University of Saskatchewan Department of Computer Science

Department Seminar Series

Title: When is a clone not a clone? (and vice-versa)

Speaker: James R. Cordy, School of Computing, Queen's University

Date:

Time: 2:00 p.m.

Place: Thorvaldson 159

Abstract:

Software clones are fragments of code or other artifacts that are copied or repeated in source text.  Clones have a significant effect on software development and maintenance, and as a result clone detection, analysis and management has become a popular research topic in software engineering.  However, there is a class of languages for which clone detectors perform very poorly, and in fact return results that are either incomplete, uninteresting or downright incorrect.
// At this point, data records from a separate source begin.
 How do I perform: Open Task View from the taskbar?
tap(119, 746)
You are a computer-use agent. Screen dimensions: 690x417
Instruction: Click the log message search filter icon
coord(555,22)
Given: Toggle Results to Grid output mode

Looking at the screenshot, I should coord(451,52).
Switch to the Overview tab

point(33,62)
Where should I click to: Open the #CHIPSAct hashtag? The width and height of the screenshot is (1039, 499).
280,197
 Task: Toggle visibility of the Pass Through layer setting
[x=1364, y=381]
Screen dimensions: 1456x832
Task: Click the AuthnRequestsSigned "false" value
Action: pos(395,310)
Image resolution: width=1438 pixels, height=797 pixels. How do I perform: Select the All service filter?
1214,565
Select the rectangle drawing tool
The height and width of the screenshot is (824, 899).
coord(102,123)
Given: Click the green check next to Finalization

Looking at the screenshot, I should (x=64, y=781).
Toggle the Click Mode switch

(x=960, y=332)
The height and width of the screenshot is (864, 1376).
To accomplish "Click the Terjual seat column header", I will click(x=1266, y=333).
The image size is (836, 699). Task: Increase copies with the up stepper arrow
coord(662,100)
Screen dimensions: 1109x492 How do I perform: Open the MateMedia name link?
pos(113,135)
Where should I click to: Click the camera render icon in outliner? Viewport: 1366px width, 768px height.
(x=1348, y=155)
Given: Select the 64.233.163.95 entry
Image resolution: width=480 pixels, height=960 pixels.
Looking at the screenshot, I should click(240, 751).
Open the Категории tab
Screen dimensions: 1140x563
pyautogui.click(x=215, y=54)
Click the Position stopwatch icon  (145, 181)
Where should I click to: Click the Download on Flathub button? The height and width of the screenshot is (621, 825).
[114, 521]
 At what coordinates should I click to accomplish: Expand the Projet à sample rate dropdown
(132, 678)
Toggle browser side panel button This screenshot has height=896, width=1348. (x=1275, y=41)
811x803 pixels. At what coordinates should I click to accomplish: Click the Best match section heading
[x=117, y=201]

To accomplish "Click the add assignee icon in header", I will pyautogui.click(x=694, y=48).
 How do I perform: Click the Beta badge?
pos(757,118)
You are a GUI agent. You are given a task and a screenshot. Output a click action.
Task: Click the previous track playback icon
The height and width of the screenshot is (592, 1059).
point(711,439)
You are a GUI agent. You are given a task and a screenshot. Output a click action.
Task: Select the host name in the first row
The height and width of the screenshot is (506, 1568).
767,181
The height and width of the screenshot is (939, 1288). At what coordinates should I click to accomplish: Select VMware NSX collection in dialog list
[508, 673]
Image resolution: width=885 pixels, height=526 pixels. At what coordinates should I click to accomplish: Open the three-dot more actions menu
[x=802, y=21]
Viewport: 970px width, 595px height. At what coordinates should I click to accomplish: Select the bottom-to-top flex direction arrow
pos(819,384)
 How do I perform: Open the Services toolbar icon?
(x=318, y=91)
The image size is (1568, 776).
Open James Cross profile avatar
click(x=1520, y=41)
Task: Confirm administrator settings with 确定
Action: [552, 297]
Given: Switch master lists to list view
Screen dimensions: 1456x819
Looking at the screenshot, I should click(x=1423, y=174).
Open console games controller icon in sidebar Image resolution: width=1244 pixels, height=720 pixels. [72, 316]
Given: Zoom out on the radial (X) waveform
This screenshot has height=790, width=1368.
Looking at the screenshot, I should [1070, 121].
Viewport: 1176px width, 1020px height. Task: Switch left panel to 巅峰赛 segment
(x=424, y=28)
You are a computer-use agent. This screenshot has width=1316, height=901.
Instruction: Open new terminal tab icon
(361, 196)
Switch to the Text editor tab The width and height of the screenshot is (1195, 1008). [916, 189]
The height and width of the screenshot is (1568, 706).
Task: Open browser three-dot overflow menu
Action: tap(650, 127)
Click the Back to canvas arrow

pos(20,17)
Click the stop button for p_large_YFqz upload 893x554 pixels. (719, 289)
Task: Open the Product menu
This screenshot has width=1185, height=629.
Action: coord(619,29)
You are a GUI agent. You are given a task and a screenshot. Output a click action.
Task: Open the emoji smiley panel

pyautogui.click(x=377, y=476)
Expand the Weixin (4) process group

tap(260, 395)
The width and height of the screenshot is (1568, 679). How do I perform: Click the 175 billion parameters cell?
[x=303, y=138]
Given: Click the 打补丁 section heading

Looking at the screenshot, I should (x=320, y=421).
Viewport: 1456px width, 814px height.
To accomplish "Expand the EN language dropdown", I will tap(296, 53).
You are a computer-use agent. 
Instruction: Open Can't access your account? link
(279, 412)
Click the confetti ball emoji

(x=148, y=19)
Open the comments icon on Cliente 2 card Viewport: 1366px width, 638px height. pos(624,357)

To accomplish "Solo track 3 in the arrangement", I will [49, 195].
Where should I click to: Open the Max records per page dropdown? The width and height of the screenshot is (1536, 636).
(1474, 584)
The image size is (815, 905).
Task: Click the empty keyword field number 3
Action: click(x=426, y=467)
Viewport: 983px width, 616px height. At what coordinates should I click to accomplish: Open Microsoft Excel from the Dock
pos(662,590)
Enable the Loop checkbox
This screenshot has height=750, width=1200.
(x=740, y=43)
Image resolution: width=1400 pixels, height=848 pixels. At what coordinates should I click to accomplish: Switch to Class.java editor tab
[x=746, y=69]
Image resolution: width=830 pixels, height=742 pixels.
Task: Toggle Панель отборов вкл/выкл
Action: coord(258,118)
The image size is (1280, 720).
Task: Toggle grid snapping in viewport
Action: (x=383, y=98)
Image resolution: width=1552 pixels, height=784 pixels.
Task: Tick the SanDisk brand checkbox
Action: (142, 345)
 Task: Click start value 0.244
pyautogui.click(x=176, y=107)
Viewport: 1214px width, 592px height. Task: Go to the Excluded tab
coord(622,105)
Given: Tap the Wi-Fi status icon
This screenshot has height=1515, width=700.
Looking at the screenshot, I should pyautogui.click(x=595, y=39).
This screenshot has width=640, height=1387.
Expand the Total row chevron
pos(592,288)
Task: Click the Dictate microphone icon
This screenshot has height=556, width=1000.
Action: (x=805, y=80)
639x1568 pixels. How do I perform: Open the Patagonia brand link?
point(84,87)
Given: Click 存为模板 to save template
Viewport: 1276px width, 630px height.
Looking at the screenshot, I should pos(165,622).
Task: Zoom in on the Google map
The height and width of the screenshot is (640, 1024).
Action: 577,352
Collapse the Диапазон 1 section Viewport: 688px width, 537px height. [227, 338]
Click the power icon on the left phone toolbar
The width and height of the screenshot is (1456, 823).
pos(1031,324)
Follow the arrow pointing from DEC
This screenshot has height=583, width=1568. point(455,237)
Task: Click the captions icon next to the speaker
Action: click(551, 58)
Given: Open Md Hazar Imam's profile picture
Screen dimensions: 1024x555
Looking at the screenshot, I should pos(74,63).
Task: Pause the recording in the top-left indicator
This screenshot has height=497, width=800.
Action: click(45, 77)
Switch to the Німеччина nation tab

In this talk I will introduce one such language, the Web Services Description Language.  I will explain why implicit assumptions made by clone detectors cause them to do very poorly in analysis of similarities in this and other modelling languages, and how we can resolve the problem by taking context into account.  I will demonstrate our results by applying the new method to the problem of web services personalization, and show how it generalizes to semantic methods such as LDA.

Biography:

James Cordy is Professor and past Director of the School of Computing at Queen’s University.  As leader of the TXL source transformation project with hundreds of academic and industrial users worldwide, he is the author of more than 130 refereed contributions in programming languages, software engineering and artificial intelligence.  Dr. Cordy is an ACM Distinguished Scientist, a senior member of the IEEE, and an IBM visiting scientist and faculty fellow.

This is joint work with PhD students Douglas Martin and Scott Grant, funded in part by NSERC, OGS and IBM Canada.